Dengan segera aku berlari kecil menghampiri mereka, dan tanpa sengaja aku menabrak seseorang. Kami menoleh dan saling tatap sejenak, tapi selanjutnya aku yang sadar. "Maaf ya", kataku dan pergi menghampiri empat sahabatku itu.
Dengan hebohnya kami berpelukan, tidak menghiraukan yang lain, karena memang sudah beberapa bulan ini kami jarang bertemu. Biasanya hampir dua bulan sekali kami mengadakan reuni. Hanya untuk kami berlima.
"Ya ampun, senengnya ketemu kalian lagi", kataku bahagia, bahkan karena terharu aku hampir menangis. Aku memeluk mereka satu persatu dan mencium pipi kanan dan kiri mereka. Itulah kebiasaanku pada mereka. Tanda sayangku utuk mereka.
"Jangan nangis dong", bujuk Ephy. Aku menggeleng sambil tersenyum, dan air mata itu pun jatuh.
"Kan bahagia liat kalian lagi", kataku membuat mereka berempat ikut terharu dan malah berpelukan lagi.
"Eh, Genk yang ini reuni sendiri aja nih, ajak kita-kita pelukan juga dong", seru Junet teman sekelas kami yang memang suka jahil.
"Enak aja. Menyingkir kau!", sorak kami bersamaan membuat kami tertawa.

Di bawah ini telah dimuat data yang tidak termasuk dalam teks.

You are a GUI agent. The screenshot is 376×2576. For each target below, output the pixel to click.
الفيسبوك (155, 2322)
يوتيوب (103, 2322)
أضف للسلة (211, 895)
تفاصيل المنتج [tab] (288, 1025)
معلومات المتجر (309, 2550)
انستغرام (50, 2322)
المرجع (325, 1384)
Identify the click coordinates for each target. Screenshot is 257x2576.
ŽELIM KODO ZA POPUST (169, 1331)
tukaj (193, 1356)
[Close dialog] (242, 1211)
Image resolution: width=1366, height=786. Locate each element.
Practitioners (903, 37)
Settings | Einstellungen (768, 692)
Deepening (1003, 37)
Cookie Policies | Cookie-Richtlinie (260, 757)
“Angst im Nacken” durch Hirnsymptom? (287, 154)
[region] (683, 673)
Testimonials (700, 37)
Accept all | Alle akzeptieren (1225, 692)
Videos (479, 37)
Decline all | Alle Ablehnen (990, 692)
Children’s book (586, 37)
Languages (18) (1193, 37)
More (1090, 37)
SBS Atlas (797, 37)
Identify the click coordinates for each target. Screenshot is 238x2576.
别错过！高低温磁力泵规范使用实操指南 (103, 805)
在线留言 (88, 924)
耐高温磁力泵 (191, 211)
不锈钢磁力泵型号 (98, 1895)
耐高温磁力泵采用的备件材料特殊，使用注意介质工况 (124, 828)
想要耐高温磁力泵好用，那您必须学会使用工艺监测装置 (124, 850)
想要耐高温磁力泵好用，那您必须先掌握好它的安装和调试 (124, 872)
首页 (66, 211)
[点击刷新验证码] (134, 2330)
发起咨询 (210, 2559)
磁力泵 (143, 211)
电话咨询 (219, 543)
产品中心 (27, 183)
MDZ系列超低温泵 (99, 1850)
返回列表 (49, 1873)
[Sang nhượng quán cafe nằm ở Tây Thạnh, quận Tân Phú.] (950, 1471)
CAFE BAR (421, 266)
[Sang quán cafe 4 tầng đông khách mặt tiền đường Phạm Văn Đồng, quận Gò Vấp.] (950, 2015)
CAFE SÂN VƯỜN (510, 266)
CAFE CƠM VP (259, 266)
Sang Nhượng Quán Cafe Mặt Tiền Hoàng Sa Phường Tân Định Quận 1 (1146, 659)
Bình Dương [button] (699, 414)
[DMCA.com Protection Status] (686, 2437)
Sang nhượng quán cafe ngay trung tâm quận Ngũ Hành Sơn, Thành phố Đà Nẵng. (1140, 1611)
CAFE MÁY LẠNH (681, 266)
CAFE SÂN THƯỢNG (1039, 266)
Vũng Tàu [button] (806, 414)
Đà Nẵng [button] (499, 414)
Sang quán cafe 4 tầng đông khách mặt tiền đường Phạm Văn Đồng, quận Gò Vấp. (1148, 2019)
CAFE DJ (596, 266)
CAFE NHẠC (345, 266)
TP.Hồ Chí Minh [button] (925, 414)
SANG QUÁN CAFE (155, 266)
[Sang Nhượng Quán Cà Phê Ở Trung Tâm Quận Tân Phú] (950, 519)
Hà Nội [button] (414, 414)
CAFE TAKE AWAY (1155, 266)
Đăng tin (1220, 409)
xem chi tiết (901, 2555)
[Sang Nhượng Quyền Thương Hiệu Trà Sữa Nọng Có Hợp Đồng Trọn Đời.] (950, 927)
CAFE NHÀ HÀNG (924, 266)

"Kan ini acara reuni bersama, kenapa kalian aja yang heboh sih?", sindirnya membuat kami berhenti berpelukan dan menoleh kearahnya. Kebiasaan Junet adalah bicara tanpa bisa di atur, kadang aku bisa satu pihak dengannya karena aku juga hampir sama dengannya, bicara ceplas-ceplos. Tapi kadang kala aku tidak suka dengan mulutnya yang tidak tahu aturan itu.
"Apa kabar Juneettt!!", seru kami bersamaan sambil mengerubuni laki-laki itu yang seketika panik, membuat semua orang yang satu angkatan dengan kami tertawa melihat wajah paniknya.
Junet memang cukup dekat dengan kami dari pada murid kelas lainnya, terkadang disaat kami ingin jalan-jalan atau main bersama, ia selalu ingin ikut, dan kadang kala kami melarang kalau memang itu waktu khusus yang kami buat untuk hanya kami berlima.
Setelah acara tawa-tawa kami, aku menyapa teman-teman sekelasku dulu. Mengobrol dan berpelukan, tidak lupa juga untuk shering berbagai macam hal. Sesekali mencoba makanan yang sudah tersedia. Acara reuni ini memang tidak gratis. Kalau gratis semua dana yang diperlukan datang dari mana kalau bukan uang kumpulan anak-anak.
Aku duduk disebuah kursi taman yang tersedia banyak disekitar tempat acara kami. Sambil memegang sebuah piring berisi cake cokelat kesukaannku disebelah tangan kiri, dan tangan kanan memegang ponsel. Bagi anak zaman sekarang, kalau ada acara, up date harus menjadi hal pertama untuk kami. Dan ternyata itu cukup berlaku untukku.
"Hei, Rum", sapaan itu membuatku menoleh. Aku menemukan sosoknya lagi, laki-laki yang kutabrak tadi. Aku membalas senyumannya.
"Hei, Dodi", balasku seadanya. Jujur, wajahnya masih semanis dulu. Aku jadi merasakan wajahku memanas karena mengingat masalalu. Namun kenyataan seolah membuatku jatuh berdebum diatas bumi. Cukup menyakitkan.
"Apa kabar?", tanyanya basa-basi.
Aku tersenyum, "Seperti yang lo liat, gue baik-baik aja", jawabku beberapa kali menatap kearah lain. sedikit gugup, tapi kuakui perasaan itu sudah tidak ada. Gugup itu ada karena setelah hubungan kami usai, kami tidak melakukan kontak apapun. Hilang begitu saja. Jadi, beginilah rasanya.
♫
Selamat membaca dan jangan ketinggalan votenya ya, komennya juga perlu siapa tau kalian mau memberikan saran. Terimakasih ^ ^
KAMU SEDANG MEMBACA
Kita Dekat
RandomKini waktu telah membuktikan, Rum. Siapa yang selama ini ada di hatimu? Siapa yang selama ini ada di hari-harimu? Kini siapa yang paling mempertahankan posisinya disampingmu? Bukankah kita telah lama mengenal? Kamu mengenalku dengan baik, bahkan ak...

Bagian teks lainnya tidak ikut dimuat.